Using the optional key
parameter
You've seen several examples of how to use the Python min() function to return the smallest value in an iterable or the smallest of several objects. However, the functionality may seem a bit limited at this point. For example, you haven't been able to compare objects of different data types, and min() won't necessarily return the iterable with the smallest value in it, just the first minimum value it encounters.
Fortunately, the optional key
parameter allows you to mitigate both of these concerns.
Comparing objects of different types
The key
parameter allows you to specify a function to apply to the objects you pass to min() before sorting begins. These include str()
, int()
, and list()
, for instance. Consider the following traceback errors:
>>> min(1, "a", 3, "2", 0.5)
Traceback (most recent call last):
File "<stdin>", line 1, in <module>
TypeError: '<' not supported between instances of 'str' and 'int'
>>>
>>> min((1, 2, 3), [1, 2, 4])
Traceback (most recent call last):
File "<stdin>", line 1, in <module>
TypeError: '<' not supported between instances of 'list' and 'tuple'
In the first example, you're trying to find the minimum value of several objects, but their data types differ. This raises a TypeError
, unless you use the key
parameter to convert them to the same type:
>>> min(1, "a", 3, "2", 0.5, key=str)
0.5
>>> min((1, 2, 3), [1, 2, 4], key=tuple)
(1, 2, 3)
key=str
says that all the elements should be treated as strings, and key=tuple
says they should all be treated as tuples. Now, the Python min() function has no trouble comparing these elements, as they've all been converted to the same type.
Sorting by a different method
The Python min() function uses default sort methods to find the object with the minimum value. This results in return values like the following:
>>> min([1, 4, 2], [1, 3, 5, 7])
[1, 3, 5, 7]
The second list [1, 3, 5]
is returned as the minimum value, despite the fact that the first list [1, 4, 2]
contains the smallest value overall (2). Moreover, the sum of the first list is smaller than the second, and the length of it is smaller as well.
You can use key
to specify what method you want to use to find the minimum value:
>>> min([1, 4, 2], [1, 3, 5, 7], key=min) # Return the minimum overall value
[1, 4, 2]
>>>
>>> min([1, 4, 2], [1, 3, 5, 7], key=len) # Return the minimum length
[1, 4, 2]
>>>
>>> min([1, 4, 2], [1, 3, 5, 7], key=sum) # Return the minimum sum
[1, 4, 2]
The first call to min() specifies key=min
, which compares the minimum value in each list. Now, the list with 2 in it is returned as the minimum. The second call to min() specifies key=len
, which returns the object with the shortest length; again, this is the first list, with only 3 elements. Lastly, the final call to min() specifies key=sum
, which says to return the object with the smallest sum overall. The first list has a sum of 7, while the second has a sum of 16. In all three cases, you're able to override the default sort functionality by specifying a different key
.
This works on strings as well:
>>> min("abigail", "Billy")
'Billy'
>>>
>>> min("abigail", "Billy", key=str.lower)
'abigail'
ASCII sort order says that 'B'
comes before 'a'
, so 'Billy'
is returned as the minimum value unless a different key
is specified. Here, key=str.lower
changes all strings to lowercase before comparison, resulting in the minimum value 'abigail'
.

-*-

What to work on: Extend the passage on the key parameter of Python's min() function above, picking up right after its last sentence.

Records shown:
-*-

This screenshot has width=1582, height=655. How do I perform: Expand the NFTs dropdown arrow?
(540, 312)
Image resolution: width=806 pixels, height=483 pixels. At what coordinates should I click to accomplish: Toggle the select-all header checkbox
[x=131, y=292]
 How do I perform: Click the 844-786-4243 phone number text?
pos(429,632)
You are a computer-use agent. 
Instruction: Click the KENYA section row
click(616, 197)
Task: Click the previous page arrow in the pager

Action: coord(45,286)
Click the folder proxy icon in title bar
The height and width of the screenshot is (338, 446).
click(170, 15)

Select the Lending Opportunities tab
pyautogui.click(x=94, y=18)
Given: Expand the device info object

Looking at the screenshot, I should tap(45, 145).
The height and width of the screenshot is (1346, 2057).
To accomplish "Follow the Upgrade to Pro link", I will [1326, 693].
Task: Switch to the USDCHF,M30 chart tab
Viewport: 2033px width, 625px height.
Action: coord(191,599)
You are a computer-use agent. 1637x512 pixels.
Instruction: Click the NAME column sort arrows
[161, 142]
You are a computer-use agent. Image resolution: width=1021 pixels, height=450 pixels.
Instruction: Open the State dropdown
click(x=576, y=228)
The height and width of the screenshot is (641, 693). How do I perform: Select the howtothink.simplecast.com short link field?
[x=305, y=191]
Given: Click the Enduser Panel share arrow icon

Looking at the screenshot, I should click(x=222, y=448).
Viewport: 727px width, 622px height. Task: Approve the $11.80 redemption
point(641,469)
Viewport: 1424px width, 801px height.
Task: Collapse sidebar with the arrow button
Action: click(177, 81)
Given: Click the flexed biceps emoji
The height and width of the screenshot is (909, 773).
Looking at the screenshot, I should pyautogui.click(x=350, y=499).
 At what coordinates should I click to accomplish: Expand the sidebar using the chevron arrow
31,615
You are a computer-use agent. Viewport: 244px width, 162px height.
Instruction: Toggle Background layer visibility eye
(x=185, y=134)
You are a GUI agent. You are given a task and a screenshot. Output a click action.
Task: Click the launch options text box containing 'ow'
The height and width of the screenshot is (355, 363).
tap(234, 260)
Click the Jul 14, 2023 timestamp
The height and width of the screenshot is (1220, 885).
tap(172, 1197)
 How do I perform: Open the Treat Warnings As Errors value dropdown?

-*-

Output of the task:
You can also define your own functions and pass them in as the key
. Let's wrap the previous example in a function called lowercase()
:
>>> def mylowercase(x):
... return x.lower()
...
>>> min("abigail", "Billy", "bob", key=mylowercase)
'abigail'
It's the same result as before. The only difference is that the key
is a function you defined, instead of a built-in function that Python provides.
Lastly, you can use lambda functions (anonymous functions) to change the sort function:
>>> users = [(130, 'Abigail'), (315, 'Billy'), (98, 'Jack'), (16, 'Will')]
>>> min(users)
(16, 'Will')
>>>
>>> min(users, key=lambda x: x[1])
(130, 'Abigail')
You define a list users
with several tuples in the form (userid, username)
. Calling min() on this tuple directly will sort the list by the index 0
element in each tuple, which returns (16, 'Will')
as the smallest object.
You change this functionality by passing key=lambda x: x[1]
which says to instead sort by the index 1
element of x
, which is just another reference to the users
list. Now, min() uses the second element of each tuple as a basis for comparison, returning (130, 'Abigail')
, whose string is the minimum value out of all of the tuples.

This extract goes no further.